Apart from confirming permeability changes in the intestine of broiler chickens, this study revealed, for the first time, that DON initially increased the E. coli loads in the gut and then promoted the translocation of E. coli with a higher number encountered in the liver and spleen. Such findings are in agreement with Pinton et al. (2009) and Maresca et al. (2008) who found that DON promotes the translocation of E. coli across the intestinal epithelium of porcine and humans. The results indicate that the effect of DON on bacterial translocation could be correlated with the ability of this toxin to specifically increase the paracellular permeability. This could also be promoted by alterations in SCFAs concentrations as such changes promote the translocation of enteric bacteria to extra-intestinal sites by increasing the expression of invasion genes (Lawhon et al. 2002).

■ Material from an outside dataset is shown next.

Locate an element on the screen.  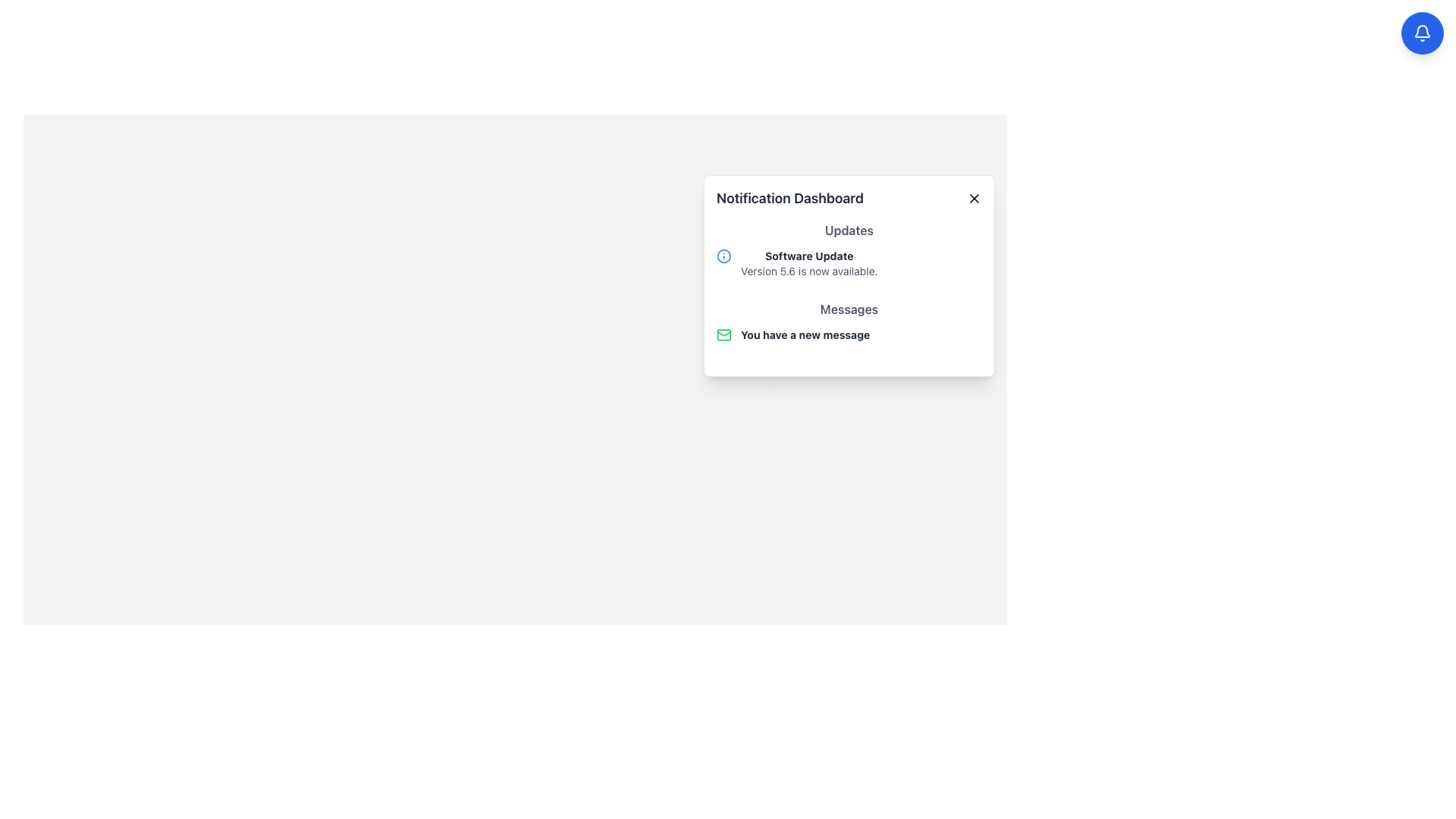
the bold text label displaying 'Software Update' in dark gray, located within the notification card below the 'Updates' header is located at coordinates (808, 256).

Taken together, the results of the actual study indicate that ingestion of a DON-contaminated diet exacerbates the intestinal paracellular permeability. Furthermore, DON can alter gut colonization dynamics of certain microorganisms as demonstrated for E. coli. In addition, DON promotes the translocation of luminal bacteria with possible consequences on animal health. The presented results showed that the applicable European guidance value of 5 mg DON/kg feed can influence gut health in broiler chickens. Therefore, permissible levels of DON contamination need to be re-thought as potential stress factor for gut health in broilers.